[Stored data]

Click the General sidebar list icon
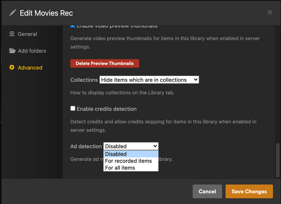 12,34
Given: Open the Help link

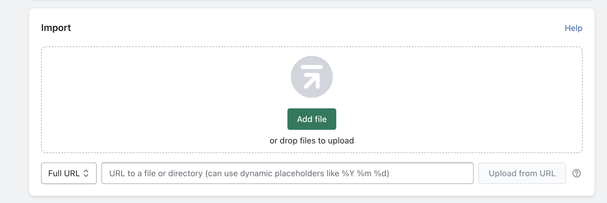Looking at the screenshot, I should tap(573, 28).
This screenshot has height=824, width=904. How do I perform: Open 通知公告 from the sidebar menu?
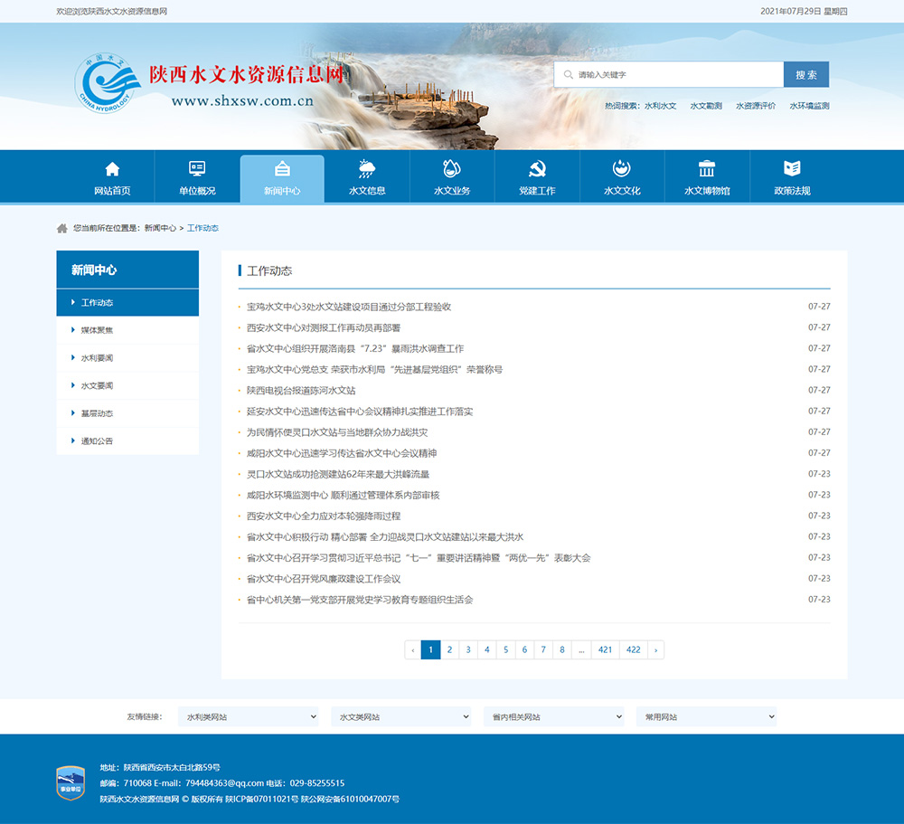(98, 441)
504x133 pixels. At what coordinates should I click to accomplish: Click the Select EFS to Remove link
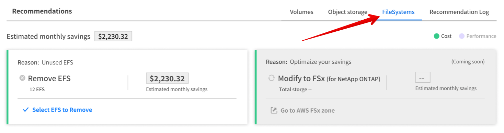[x=62, y=110]

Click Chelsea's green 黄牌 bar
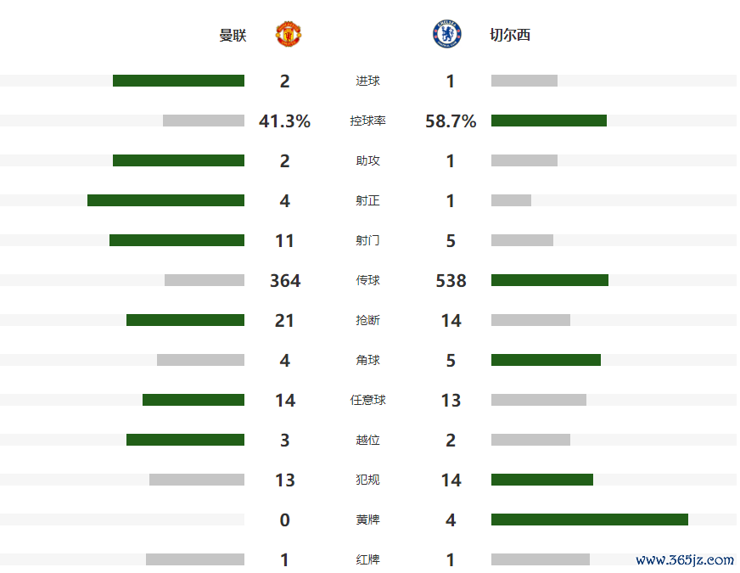(x=589, y=520)
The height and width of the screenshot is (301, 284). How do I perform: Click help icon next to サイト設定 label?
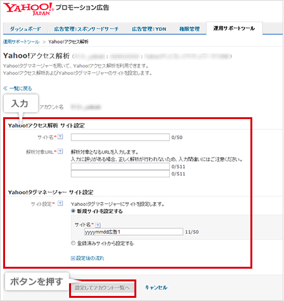click(x=60, y=203)
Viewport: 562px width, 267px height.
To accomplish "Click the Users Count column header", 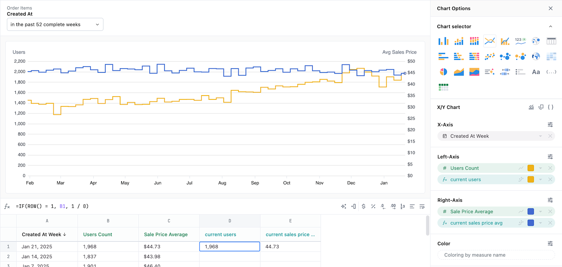I will tap(98, 235).
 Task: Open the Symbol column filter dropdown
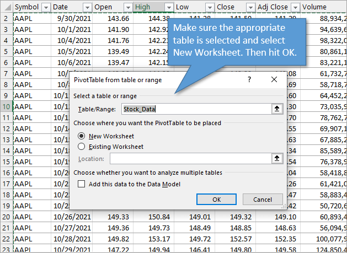click(x=46, y=7)
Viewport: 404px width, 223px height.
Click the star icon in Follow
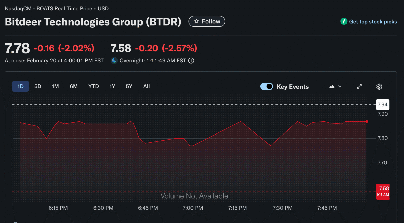196,22
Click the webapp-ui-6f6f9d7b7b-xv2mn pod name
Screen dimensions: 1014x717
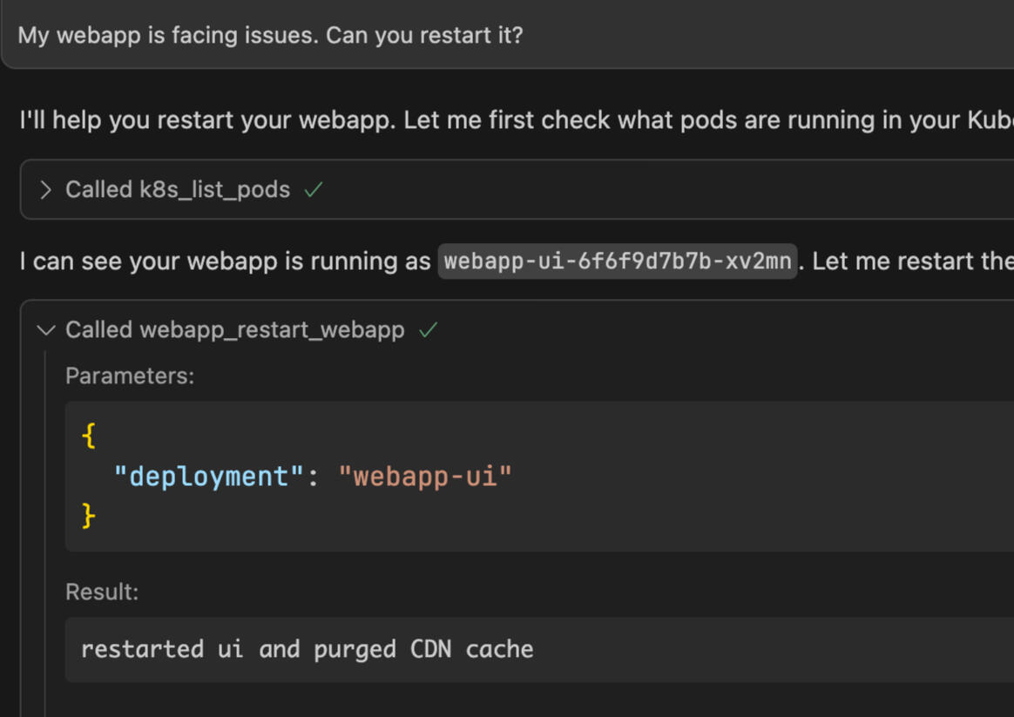[x=617, y=261]
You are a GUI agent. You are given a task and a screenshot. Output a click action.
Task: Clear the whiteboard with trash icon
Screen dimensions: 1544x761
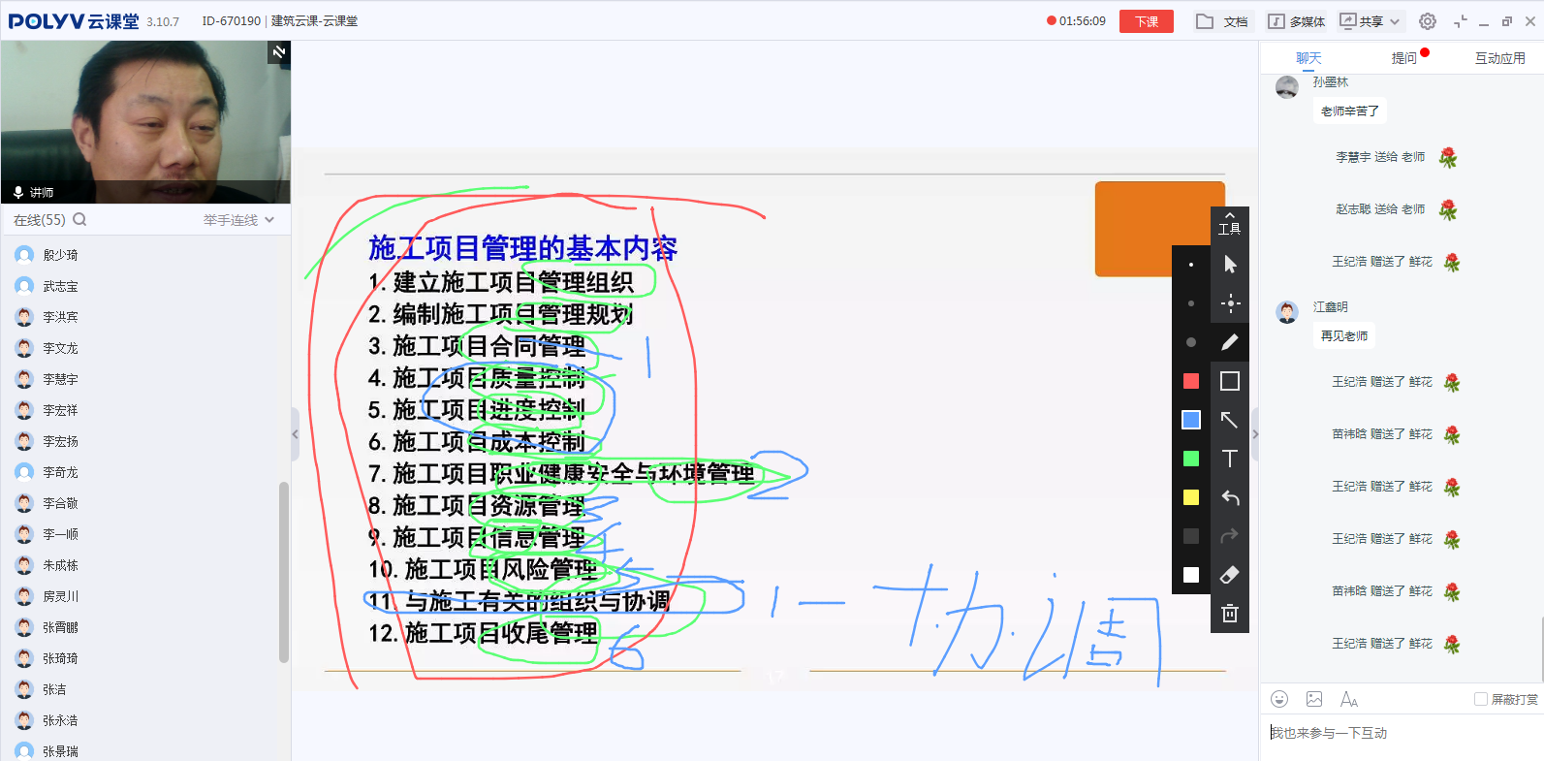click(1229, 614)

Assignment –
Skip the pictures and retype exactly the lines from the one that contains "You are a GUI" to the last line of the records.

The completed task –
You are a GUI agent. You are given a task and a screenshot. Output a click action.
Task: Clear the whiteboard with trash icon
Screen dimensions: 1544x761
click(1229, 614)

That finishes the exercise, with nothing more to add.